Looking into "safe" areas of the market, our selections are few and far between. Straying away from the popular markets like tobacco and discount foods, I want to highlight some areas of the stock market where high growth remains a potential... and risk remains somewhat in check. Which sub-industries am I talking about? Agriculture and Aerospace & Defense of course! :)
Agriculture
Out of all of the sectors in the stock market, agriculture is an investing hotbed that hasn't really slowed down or produced negative numbers for 2008. As we watched all of the pillars fall (banks, retailers, restaurants, etc.), agriculture's turn never came! The ag. commodities such as wheat, corn and soybeans have showed no signs of stopping their run-up, and the 2008 outlook out of these stellar companies has been nothing but positive. Whats more?
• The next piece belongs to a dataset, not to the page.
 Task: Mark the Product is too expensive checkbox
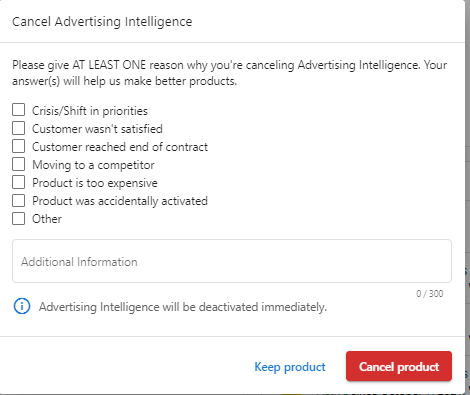pos(18,182)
Most of these companies come with low risk, despite high upside... something rare in today's market.
If you want to play this bull, and I suggest that you do, you want to keep a keen eye on Deere (NYSE: DE), Monsanto (NYSE: MON), Potash (NYSE: POT) and Mosaic (NYSE: MOS). Let's start with Deere. I feel that they are the safest way to play this ag boom because they are an industrials sector company by definition. I recommended this company back on February 11th, and my views really haven't changed. You aren't going to get a great valuation as they almost always trade at a premium to the market... but as long as you can catch a dip, I don't see this train slowing down any time soon.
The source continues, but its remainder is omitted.